> _INFORMATION GIVEN_
--

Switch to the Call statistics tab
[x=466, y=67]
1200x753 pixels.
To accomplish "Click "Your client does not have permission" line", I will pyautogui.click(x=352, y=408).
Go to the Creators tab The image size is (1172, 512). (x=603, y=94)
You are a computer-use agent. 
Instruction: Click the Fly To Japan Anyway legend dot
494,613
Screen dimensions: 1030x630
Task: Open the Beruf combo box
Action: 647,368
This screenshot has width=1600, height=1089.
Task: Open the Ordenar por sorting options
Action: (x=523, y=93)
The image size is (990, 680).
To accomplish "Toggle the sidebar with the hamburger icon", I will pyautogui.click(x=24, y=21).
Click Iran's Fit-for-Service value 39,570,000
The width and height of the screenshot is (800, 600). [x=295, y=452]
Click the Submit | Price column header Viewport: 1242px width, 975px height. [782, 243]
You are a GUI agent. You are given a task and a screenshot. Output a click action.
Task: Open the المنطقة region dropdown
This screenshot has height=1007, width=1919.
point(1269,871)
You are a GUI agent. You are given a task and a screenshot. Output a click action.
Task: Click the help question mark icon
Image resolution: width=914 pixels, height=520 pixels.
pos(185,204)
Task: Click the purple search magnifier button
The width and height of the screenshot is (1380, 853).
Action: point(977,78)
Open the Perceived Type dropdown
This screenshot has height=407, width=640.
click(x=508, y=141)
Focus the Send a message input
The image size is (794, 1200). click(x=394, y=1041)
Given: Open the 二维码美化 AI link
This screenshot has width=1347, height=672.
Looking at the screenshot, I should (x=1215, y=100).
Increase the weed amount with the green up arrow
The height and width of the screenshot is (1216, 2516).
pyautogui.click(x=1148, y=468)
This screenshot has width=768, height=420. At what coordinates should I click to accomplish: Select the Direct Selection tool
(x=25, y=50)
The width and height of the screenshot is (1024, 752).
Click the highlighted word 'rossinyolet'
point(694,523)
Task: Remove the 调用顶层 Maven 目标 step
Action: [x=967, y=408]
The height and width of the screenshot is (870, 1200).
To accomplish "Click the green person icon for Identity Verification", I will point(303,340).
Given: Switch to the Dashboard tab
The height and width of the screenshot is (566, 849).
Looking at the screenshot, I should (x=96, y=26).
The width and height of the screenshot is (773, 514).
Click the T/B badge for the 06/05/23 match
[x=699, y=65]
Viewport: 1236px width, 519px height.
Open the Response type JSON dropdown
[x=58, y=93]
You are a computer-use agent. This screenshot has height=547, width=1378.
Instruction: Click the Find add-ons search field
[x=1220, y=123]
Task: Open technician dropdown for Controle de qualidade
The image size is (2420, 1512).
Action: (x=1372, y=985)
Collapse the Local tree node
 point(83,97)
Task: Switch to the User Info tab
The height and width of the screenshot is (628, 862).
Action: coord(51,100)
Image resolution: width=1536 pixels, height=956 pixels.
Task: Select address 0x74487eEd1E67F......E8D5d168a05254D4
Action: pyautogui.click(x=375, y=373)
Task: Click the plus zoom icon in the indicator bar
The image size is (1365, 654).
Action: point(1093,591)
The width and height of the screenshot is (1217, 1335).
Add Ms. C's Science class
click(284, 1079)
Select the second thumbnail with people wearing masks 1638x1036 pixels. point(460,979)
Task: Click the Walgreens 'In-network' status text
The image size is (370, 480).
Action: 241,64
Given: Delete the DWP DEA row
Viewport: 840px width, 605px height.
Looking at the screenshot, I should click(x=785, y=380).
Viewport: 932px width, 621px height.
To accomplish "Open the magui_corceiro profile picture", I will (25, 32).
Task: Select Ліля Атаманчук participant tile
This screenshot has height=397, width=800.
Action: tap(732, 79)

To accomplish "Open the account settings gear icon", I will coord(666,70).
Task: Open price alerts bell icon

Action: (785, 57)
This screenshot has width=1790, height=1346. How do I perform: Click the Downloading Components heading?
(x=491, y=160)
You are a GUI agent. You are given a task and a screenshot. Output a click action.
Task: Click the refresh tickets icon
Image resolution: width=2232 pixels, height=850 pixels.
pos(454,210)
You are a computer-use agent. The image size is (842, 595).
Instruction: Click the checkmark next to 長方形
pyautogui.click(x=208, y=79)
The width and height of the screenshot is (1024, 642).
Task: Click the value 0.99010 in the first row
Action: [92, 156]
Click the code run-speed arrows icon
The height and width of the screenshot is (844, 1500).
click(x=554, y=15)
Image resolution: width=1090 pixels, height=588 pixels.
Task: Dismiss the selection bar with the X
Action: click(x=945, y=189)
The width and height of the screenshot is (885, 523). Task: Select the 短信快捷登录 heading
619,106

--

> _PROBLEM_
The full listing above should be retyped without any alteration.

> _EXERCISE RESULT_
Switch to the Call statistics tab
[x=466, y=67]
1200x753 pixels.
To accomplish "Click "Your client does not have permission" line", I will pyautogui.click(x=352, y=408).
Go to the Creators tab The image size is (1172, 512). (x=603, y=94)
You are a computer-use agent. 
Instruction: Click the Fly To Japan Anyway legend dot
494,613
Screen dimensions: 1030x630
Task: Open the Beruf combo box
Action: 647,368
This screenshot has width=1600, height=1089.
Task: Open the Ordenar por sorting options
Action: (x=523, y=93)
The image size is (990, 680).
To accomplish "Toggle the sidebar with the hamburger icon", I will pyautogui.click(x=24, y=21).
Click Iran's Fit-for-Service value 39,570,000
The width and height of the screenshot is (800, 600). [x=295, y=452]
Click the Submit | Price column header Viewport: 1242px width, 975px height. [782, 243]
You are a GUI agent. You are given a task and a screenshot. Output a click action.
Task: Open the المنطقة region dropdown
This screenshot has height=1007, width=1919.
point(1269,871)
You are a GUI agent. You are given a task and a screenshot. Output a click action.
Task: Click the help question mark icon
Image resolution: width=914 pixels, height=520 pixels.
pos(185,204)
Task: Click the purple search magnifier button
The width and height of the screenshot is (1380, 853).
Action: point(977,78)
Open the Perceived Type dropdown
This screenshot has height=407, width=640.
click(x=508, y=141)
Focus the Send a message input
The image size is (794, 1200). click(x=394, y=1041)
Given: Open the 二维码美化 AI link
This screenshot has width=1347, height=672.
Looking at the screenshot, I should (x=1215, y=100).
Increase the weed amount with the green up arrow
The height and width of the screenshot is (1216, 2516).
pyautogui.click(x=1148, y=468)
This screenshot has width=768, height=420. At what coordinates should I click to accomplish: Select the Direct Selection tool
(x=25, y=50)
The width and height of the screenshot is (1024, 752).
Click the highlighted word 'rossinyolet'
point(694,523)
Task: Remove the 调用顶层 Maven 目标 step
Action: [x=967, y=408]
The height and width of the screenshot is (870, 1200).
To accomplish "Click the green person icon for Identity Verification", I will point(303,340).
Given: Switch to the Dashboard tab
The height and width of the screenshot is (566, 849).
Looking at the screenshot, I should (x=96, y=26).
The width and height of the screenshot is (773, 514).
Click the T/B badge for the 06/05/23 match
[x=699, y=65]
Viewport: 1236px width, 519px height.
Open the Response type JSON dropdown
[x=58, y=93]
You are a computer-use agent. This screenshot has height=547, width=1378.
Instruction: Click the Find add-ons search field
[x=1220, y=123]
Task: Open technician dropdown for Controle de qualidade
The image size is (2420, 1512).
Action: (x=1372, y=985)
Collapse the Local tree node
 point(83,97)
Task: Switch to the User Info tab
The height and width of the screenshot is (628, 862).
Action: coord(51,100)
Image resolution: width=1536 pixels, height=956 pixels.
Task: Select address 0x74487eEd1E67F......E8D5d168a05254D4
Action: pyautogui.click(x=375, y=373)
Task: Click the plus zoom icon in the indicator bar
The image size is (1365, 654).
Action: point(1093,591)
The width and height of the screenshot is (1217, 1335).
Add Ms. C's Science class
click(284, 1079)
Select the second thumbnail with people wearing masks 1638x1036 pixels. point(460,979)
Task: Click the Walgreens 'In-network' status text
The image size is (370, 480).
Action: 241,64
Given: Delete the DWP DEA row
Viewport: 840px width, 605px height.
Looking at the screenshot, I should click(x=785, y=380).
Viewport: 932px width, 621px height.
To accomplish "Open the magui_corceiro profile picture", I will (25, 32).
Task: Select Ліля Атаманчук participant tile
This screenshot has height=397, width=800.
Action: tap(732, 79)

To accomplish "Open the account settings gear icon", I will coord(666,70).
Task: Open price alerts bell icon

Action: (785, 57)
This screenshot has width=1790, height=1346. How do I perform: Click the Downloading Components heading?
(x=491, y=160)
You are a GUI agent. You are given a task and a screenshot. Output a click action.
Task: Click the refresh tickets icon
Image resolution: width=2232 pixels, height=850 pixels.
pos(454,210)
You are a computer-use agent. The image size is (842, 595).
Instruction: Click the checkmark next to 長方形
pyautogui.click(x=208, y=79)
The width and height of the screenshot is (1024, 642).
Task: Click the value 0.99010 in the first row
Action: [92, 156]
Click the code run-speed arrows icon
The height and width of the screenshot is (844, 1500).
click(x=554, y=15)
Image resolution: width=1090 pixels, height=588 pixels.
Task: Dismiss the selection bar with the X
Action: click(x=945, y=189)
The width and height of the screenshot is (885, 523). Task: Select the 短信快捷登录 heading
619,106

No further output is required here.